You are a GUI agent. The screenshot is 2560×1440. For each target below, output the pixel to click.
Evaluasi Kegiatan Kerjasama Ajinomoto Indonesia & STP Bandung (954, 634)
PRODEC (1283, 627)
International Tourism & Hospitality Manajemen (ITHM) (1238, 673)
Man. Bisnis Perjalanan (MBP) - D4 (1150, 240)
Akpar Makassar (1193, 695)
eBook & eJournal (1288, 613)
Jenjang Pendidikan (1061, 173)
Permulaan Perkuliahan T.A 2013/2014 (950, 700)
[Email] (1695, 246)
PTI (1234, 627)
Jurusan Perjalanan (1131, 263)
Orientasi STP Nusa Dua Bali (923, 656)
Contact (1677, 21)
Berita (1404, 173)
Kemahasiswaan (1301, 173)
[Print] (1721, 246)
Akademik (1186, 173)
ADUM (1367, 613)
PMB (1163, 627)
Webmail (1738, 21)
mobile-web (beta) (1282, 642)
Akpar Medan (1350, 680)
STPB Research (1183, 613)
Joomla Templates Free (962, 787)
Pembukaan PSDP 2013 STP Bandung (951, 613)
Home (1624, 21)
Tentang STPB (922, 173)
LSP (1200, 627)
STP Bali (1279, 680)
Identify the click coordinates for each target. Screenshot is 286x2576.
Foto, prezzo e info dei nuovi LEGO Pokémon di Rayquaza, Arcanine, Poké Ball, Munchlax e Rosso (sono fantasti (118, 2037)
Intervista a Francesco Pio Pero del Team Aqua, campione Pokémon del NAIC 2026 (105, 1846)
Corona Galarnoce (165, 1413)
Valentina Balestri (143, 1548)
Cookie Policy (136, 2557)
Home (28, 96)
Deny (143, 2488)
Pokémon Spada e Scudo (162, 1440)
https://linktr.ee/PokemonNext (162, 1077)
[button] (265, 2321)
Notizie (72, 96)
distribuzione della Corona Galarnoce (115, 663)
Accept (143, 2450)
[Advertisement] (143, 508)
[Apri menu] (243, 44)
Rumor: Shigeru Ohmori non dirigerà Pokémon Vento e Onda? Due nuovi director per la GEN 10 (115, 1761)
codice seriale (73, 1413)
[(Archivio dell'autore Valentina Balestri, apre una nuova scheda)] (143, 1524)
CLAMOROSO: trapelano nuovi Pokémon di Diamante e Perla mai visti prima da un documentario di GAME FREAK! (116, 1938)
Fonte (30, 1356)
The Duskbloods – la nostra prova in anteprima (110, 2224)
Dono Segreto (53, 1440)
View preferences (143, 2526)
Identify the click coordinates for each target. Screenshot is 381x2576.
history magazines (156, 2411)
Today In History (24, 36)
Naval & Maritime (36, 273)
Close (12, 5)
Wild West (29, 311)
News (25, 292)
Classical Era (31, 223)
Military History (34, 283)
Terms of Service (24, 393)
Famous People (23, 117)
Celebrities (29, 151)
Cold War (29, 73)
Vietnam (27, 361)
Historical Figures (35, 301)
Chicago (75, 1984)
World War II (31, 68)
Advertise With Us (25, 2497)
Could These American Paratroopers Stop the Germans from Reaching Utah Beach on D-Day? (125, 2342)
^^^^^^^^^^^^^^^^
▶ Required work: What is needed is a verbatim copy of every line in the records above from the one containing "Screenshot is 286x2576." down to the one containing "Fonte (30, 1356)", both included, and nothing more.

▶ Task solution:
Identify the click coordinates for each target. Screenshot is 286x2576.
Foto, prezzo e info dei nuovi LEGO Pokémon di Rayquaza, Arcanine, Poké Ball, Munchlax e Rosso (sono fantasti (118, 2037)
Intervista a Francesco Pio Pero del Team Aqua, campione Pokémon del NAIC 2026 (105, 1846)
Corona Galarnoce (165, 1413)
Valentina Balestri (143, 1548)
Cookie Policy (136, 2557)
Home (28, 96)
Deny (143, 2488)
Pokémon Spada e Scudo (162, 1440)
https://linktr.ee/PokemonNext (162, 1077)
[button] (265, 2321)
Notizie (72, 96)
distribuzione della Corona Galarnoce (115, 663)
Accept (143, 2450)
[Advertisement] (143, 508)
[Apri menu] (243, 44)
Rumor: Shigeru Ohmori non dirigerà Pokémon Vento e Onda? Due nuovi director per la GEN 10 (115, 1761)
codice seriale (73, 1413)
[(Archivio dell'autore Valentina Balestri, apre una nuova scheda)] (143, 1524)
CLAMOROSO: trapelano nuovi Pokémon di Diamante e Perla mai visti prima da un documentario di GAME FREAK! (116, 1938)
Fonte (30, 1356)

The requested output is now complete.